Don't get me wrong. Their bodies are pretty smoking. I don't have the guts to get up there in a swimsuit. (No, literally, I don't have the guts. My gut is all squishy and white. They have very nice guts you could probably bounce a quarter off.) But the Miss America organization has, for several years, put limitations on the swimsuits that make them look even more off. They have a "no side-boob" policy so the swimwear looks quite "industrial." If they are going to make these girls prance around in heals and a bikini, at least let them pick one that looks good!

But maybe letting them chose wouldn't be the best idea. The winner, Miss Wisconsin, chose a fabulous black evening gown with lace top and cap sleeves. The back was to die for. However, Miss Alabama showed a little less style. The kind of style that Clinton and Stacy normally intervene in.
I screamed, "Oh no! That is a Christmas tree topper, not a shoulder adornment!" Brad said, "She can scrub all that make-up off with that loofah when she's done." This picture doesn't quite do it justice.

After the first hour I start to lose interest, but the talent segment was surprisingly good. If I were in the pageant, I would have to enter my talent as snarky blogging. I was pleased there wasn't so much bad singing (yes, there was some). Most of the talents, I have derived, are things the girls did until 6th grade. Then a few years later, when they enter the pageant circuit, they have to have a talent, so they pick it back up. Hence, all the horrible interpretive dance and bad pointe ballet. Unfortunately, Miss Texas, picked a lovely talent that she looked horrible doing.
You really should think twice before picking a talent that has you looking like Montgomery Burns. She was all hunched over and her man-hands were all pointy. Although, I have to give her mad props for working the pedals in spikes and chiffon.

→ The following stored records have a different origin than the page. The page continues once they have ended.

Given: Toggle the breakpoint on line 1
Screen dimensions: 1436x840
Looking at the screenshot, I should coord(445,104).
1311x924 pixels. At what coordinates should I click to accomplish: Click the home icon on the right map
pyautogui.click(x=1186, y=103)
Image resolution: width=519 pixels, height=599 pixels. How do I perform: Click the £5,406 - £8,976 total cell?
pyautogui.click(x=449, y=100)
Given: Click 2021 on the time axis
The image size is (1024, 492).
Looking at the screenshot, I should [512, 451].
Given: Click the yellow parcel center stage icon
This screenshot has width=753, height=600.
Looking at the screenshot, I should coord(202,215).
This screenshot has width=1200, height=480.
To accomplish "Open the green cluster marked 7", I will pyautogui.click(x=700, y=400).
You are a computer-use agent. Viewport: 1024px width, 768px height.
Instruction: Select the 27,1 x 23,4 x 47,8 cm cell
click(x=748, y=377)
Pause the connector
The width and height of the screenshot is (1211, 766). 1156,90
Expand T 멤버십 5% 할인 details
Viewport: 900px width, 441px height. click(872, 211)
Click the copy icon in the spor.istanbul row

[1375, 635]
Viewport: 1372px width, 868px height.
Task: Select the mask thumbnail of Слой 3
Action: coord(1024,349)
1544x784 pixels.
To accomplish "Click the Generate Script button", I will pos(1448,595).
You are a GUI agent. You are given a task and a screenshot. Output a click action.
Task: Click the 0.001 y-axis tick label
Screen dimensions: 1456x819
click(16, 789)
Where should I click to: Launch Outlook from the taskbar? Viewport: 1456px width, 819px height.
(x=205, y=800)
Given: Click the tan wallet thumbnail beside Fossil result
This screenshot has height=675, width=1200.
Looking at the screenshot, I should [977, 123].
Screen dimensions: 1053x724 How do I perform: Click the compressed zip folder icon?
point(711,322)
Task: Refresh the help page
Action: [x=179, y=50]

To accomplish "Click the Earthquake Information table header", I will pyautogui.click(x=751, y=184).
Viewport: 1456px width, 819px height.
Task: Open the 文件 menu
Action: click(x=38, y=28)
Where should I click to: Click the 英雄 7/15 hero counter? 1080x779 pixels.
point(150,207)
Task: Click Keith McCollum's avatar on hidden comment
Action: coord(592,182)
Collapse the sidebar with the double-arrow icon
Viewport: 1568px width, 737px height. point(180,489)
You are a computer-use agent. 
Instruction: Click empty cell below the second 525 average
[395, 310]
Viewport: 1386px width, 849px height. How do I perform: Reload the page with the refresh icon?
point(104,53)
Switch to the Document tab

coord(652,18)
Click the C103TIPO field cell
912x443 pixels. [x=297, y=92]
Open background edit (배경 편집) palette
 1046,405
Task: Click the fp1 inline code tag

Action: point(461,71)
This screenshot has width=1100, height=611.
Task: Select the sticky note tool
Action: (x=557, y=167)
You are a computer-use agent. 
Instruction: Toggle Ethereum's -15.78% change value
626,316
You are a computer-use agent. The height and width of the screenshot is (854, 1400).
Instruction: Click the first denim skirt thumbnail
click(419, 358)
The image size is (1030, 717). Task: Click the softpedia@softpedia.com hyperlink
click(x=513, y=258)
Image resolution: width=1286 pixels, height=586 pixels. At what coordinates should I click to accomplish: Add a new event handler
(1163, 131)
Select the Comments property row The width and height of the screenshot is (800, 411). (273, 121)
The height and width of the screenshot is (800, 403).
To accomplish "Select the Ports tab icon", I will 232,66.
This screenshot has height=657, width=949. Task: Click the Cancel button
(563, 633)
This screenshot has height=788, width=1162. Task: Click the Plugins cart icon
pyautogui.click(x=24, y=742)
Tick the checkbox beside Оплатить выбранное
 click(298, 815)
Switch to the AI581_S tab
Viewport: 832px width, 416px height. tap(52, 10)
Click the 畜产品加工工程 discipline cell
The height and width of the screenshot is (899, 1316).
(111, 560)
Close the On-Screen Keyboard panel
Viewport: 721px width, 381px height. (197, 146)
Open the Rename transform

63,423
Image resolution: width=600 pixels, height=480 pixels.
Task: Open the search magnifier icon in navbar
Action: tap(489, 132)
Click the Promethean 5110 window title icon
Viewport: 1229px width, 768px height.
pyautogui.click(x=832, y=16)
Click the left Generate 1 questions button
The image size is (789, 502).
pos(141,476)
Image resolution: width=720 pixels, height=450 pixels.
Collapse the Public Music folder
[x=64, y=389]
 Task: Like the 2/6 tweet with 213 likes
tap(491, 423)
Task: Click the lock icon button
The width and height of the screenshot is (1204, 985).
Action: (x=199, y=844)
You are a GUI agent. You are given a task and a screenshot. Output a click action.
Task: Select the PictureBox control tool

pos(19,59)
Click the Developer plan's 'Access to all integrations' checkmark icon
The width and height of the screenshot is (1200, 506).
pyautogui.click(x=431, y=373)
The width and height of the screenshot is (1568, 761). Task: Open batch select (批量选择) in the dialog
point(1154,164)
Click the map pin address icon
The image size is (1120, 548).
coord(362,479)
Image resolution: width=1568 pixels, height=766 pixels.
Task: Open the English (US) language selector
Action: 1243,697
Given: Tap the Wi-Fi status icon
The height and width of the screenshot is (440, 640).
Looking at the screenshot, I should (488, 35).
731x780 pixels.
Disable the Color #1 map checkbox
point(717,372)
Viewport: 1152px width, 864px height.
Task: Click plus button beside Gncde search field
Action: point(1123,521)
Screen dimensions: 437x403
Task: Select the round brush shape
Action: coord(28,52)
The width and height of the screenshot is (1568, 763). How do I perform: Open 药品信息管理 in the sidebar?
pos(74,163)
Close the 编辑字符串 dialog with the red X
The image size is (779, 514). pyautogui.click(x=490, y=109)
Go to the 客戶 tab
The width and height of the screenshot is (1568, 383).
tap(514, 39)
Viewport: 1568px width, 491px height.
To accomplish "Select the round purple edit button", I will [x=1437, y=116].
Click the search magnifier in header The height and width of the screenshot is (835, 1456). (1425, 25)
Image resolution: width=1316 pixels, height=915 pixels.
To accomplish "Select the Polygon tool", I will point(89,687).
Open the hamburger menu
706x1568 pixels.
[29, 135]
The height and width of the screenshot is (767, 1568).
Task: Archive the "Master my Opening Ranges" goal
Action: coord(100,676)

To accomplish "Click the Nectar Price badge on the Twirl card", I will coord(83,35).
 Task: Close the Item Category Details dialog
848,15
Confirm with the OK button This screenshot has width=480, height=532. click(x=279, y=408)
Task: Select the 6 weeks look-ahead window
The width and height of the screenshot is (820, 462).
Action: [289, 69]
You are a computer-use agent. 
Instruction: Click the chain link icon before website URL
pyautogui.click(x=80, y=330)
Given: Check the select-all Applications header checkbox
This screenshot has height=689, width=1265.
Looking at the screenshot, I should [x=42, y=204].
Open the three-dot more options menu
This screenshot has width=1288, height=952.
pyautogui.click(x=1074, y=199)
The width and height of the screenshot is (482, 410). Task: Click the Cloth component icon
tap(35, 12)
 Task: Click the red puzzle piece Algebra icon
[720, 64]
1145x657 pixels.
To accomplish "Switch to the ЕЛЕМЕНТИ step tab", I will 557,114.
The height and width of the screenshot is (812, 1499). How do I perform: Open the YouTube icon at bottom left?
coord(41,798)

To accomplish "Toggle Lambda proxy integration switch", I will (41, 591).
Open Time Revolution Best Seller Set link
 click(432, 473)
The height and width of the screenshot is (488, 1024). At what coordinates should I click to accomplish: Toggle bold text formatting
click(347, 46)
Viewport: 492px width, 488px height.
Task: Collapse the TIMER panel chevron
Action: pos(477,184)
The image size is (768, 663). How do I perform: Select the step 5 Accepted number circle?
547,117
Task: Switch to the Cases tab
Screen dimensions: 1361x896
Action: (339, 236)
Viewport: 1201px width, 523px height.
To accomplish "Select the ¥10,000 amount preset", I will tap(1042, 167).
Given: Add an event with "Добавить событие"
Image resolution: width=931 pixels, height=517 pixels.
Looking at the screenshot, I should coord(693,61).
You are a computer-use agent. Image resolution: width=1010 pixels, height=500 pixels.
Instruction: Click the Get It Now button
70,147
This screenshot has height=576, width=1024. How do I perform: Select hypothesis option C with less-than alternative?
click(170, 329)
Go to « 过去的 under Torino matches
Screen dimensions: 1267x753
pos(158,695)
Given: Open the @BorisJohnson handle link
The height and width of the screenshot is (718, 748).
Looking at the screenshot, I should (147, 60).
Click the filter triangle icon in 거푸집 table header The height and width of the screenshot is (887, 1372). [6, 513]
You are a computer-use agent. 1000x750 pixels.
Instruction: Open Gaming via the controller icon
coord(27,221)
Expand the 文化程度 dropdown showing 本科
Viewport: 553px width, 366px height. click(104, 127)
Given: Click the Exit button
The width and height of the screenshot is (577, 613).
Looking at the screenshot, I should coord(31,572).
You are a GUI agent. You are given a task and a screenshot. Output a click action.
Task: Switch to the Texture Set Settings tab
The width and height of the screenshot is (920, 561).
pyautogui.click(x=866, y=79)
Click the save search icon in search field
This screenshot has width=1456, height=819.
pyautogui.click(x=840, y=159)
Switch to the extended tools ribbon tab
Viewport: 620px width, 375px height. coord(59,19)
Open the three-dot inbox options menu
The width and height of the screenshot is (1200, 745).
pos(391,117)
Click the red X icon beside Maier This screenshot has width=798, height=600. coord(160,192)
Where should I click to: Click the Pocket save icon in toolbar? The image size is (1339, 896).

Later in the evening, Claire started throwing a cross between a screaming tantrum fit and a mosh pit dance. Daddy threw down the, "What in the world are you screaming about!" She replied she was doing a dance and singing. It was the "Tomato Pup." We laughed as she threw her arms around and moaned and screamed. Brad and i looked at each other like she might have completely lost it. After about 10 minutes, Brad put it together..."Are you singing Opera like that girl?" (Tomato Pup? Opera? You only notice the similarity when you have a preschooler) Yes! She was.
All the contestants talk about how they are role models. Well, congratulations. You have modeled to my daughter to wear way too much makeup and how to sing the Tomato Pup. Thanks for the fun of the 2012 pageant.